During Canada’s years in Afghanistan 158 soldiers were killed there. The mission began with a small combat deployment to Kandahar in early 2002, switched [after a year’s absence from the country] to a larger, mostly peacekeeping role in Kabul from 2003 to 2005 and returned to Kandahar with a large task force for combat operations between 2006 and 2011 when the Canadians transitioned to a training role mostly in Kabul but also in Herat and Mazar-i-Sharif.

Twitter.com/mfisheroverseas

Plus at MILNEWS.ca:

  • Afghanistan  CF General to the last troops left in country  “We are fast approaching March 2014, when our military engagement in Afghanistan will end. Yours will be the last rotation of the Canadian Armed Forces deployment to Afghanistan on a mission that has lasted more than 12 years.  Like those who deployed before you, you have all done tremendous work.  In October, 268 CAF members returned home because their job was done. The Afghans they worked with demonstrated the capability to lead and conduct training on their own.  Another 360 of you will return home between December and early-January as part of the second phase of the Rotation 3 redeployment.  The remainder will follow in the months thereafter.  Be proud of what you have accomplished in these last months ….”

Mark Collins, a prolific Ottawa blogger, is a Research Fellow at the Canadian Defence & Foreign Affairs Institute; he tweets @Mark3Ds

2 thoughts on “Mark Collins – Winding Down and Wrapping Up Canadian Forces’ Afghan Missions”

  1. A story by Matthew Fisher:

    ‘History is full of gruff army generals. Nevertheless, there are always a few exceptions who prefer to keep things light and bright rather than scream.

    Maj.-Gen. Dean Milner, who runs all NATO training for Afghan security forces,
    [ http://www.isaf.nato.int/subordinate-commands/nato-training-mission-afghanistan/index.php ]
    is one of them. But the affable tanker — who led Canada’s last combat mission in Kandahar in 2010-11 — became incandescent when I asked him recently whether Afghans were worse off now than before Canadian troops first set foot here in the spring of 2002.

    “How can you say it’s worse? Milner shouted, the colour literally rising in his cheeks and neck after he referred to articles that appeared in Canada this fall that made this assertion. “They’re not right. I totally counter that,” he said…

    “The Taliban have not had any gains.
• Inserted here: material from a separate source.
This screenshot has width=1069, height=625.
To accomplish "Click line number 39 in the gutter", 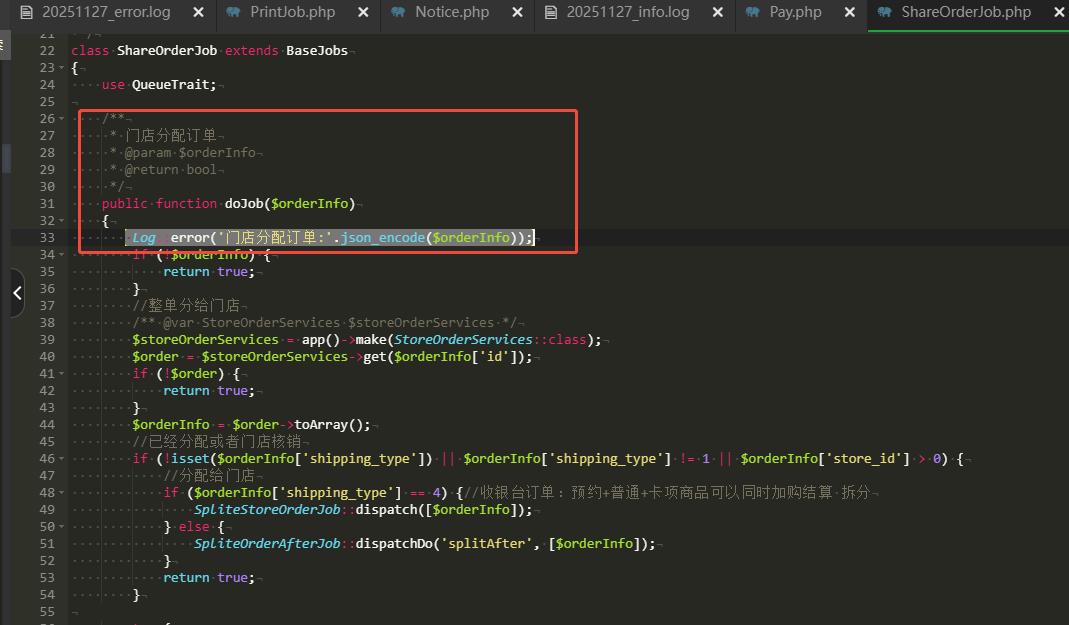I will (x=46, y=340).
It has not been able to be successful in any way.”

    Although there were still attacks from time to time, the Afghan National Army and Afghan National Police controlled the highways, he said. Providing a quick security snapshot, he said fighting continued around Jalalabad in northeastern Afghanistan and in parts of Helmand province. The north was generally quiet, although it had always been that way.

    “And look at Kabul. We had one attack in 120 days,” he said.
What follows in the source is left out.